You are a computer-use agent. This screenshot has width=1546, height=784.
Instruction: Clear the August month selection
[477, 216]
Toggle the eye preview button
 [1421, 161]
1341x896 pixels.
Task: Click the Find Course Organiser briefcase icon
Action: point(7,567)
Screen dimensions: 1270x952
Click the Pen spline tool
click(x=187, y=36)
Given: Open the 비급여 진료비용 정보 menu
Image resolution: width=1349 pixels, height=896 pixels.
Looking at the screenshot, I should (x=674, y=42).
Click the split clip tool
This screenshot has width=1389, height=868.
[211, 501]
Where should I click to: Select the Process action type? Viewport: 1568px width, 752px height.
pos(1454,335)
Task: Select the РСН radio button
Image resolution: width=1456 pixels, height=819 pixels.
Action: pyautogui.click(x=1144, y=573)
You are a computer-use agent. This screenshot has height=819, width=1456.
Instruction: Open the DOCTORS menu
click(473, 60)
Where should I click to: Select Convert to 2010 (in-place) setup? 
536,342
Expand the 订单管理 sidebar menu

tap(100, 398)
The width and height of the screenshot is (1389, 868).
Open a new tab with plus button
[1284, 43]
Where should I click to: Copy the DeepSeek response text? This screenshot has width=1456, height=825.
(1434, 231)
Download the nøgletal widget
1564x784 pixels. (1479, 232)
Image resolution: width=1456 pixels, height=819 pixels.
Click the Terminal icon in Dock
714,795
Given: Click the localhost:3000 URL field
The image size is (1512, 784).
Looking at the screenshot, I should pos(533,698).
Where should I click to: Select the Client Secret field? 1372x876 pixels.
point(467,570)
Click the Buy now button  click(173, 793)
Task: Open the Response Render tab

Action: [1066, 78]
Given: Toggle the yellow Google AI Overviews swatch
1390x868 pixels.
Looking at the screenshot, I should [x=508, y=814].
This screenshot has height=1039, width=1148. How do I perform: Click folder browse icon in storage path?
• • • • •
**Work task**:
Look for "has height=819, width=1456." in the records. Write out its line and every later line through the end exactly, with nothing more.

**Problem solution**:
You are a computer-use agent. This screenshot has height=819, width=1456.
Instruction: Open the DOCTORS menu
click(473, 60)
Where should I click to: Select Convert to 2010 (in-place) setup? 
536,342
Expand the 订单管理 sidebar menu

tap(100, 398)
The width and height of the screenshot is (1389, 868).
Open a new tab with plus button
[1284, 43]
Where should I click to: Copy the DeepSeek response text? This screenshot has width=1456, height=825.
(1434, 231)
Download the nøgletal widget
1564x784 pixels. (1479, 232)
Image resolution: width=1456 pixels, height=819 pixels.
Click the Terminal icon in Dock
714,795
Given: Click the localhost:3000 URL field
The image size is (1512, 784).
Looking at the screenshot, I should pos(533,698).
Where should I click to: Select the Client Secret field? 1372x876 pixels.
point(467,570)
Click the Buy now button  click(173, 793)
Task: Open the Response Render tab

Action: [1066, 78]
Given: Toggle the yellow Google AI Overviews swatch
1390x868 pixels.
Looking at the screenshot, I should [x=508, y=814].
This screenshot has height=1039, width=1148. How do I perform: Click folder browse icon in storage path?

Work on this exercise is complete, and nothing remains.